There’s never a good time for a backlog of empty seats at the financial regulators. But with foreclosure filings inching up for the last five months, bubble-era states like Florida showing inflated home prices and the return of the private-label mortgage-backed securities that drove the financial crisis, fears of a regulatory apparatus asleep at the wheel are justified, if at a lower level than 2008.
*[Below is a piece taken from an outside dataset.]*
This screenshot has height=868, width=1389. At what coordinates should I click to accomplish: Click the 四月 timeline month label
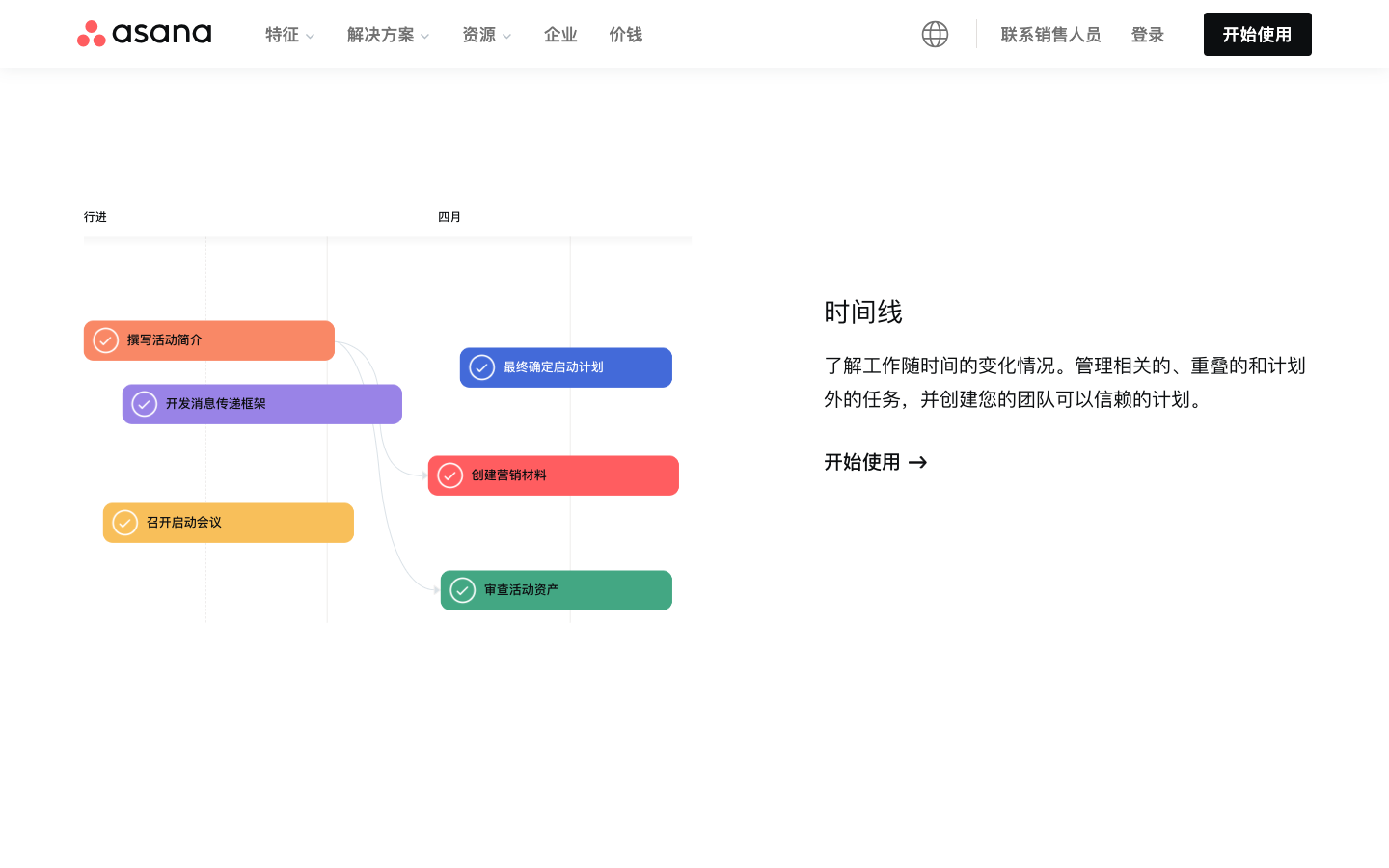pos(449,217)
And that just covers the concerns of the last crisis. There are other trouble spots out there, from high leverage in energy-sector loans and rising defaults to instability in China and emerging markets infecting domestic financial firms. The shadow banking sector has still yet to be tamed by any rulemaking or supervision. The distortions and power shifts caused by vacancies make it difficult for an already-stressed regulatory apparatus to deal with fast-moving changes and tamp down threats to safety.

Unfortunately, there’s not much reason to believe that this will get worked out. Senate Republicans have little incentive to work to confirm a Democratic president’s nominees. The White House, knowing this, has little incentive to nominate anyone. And so everything just drags along, like a hockey team playing with one man in the penalty box for period after period.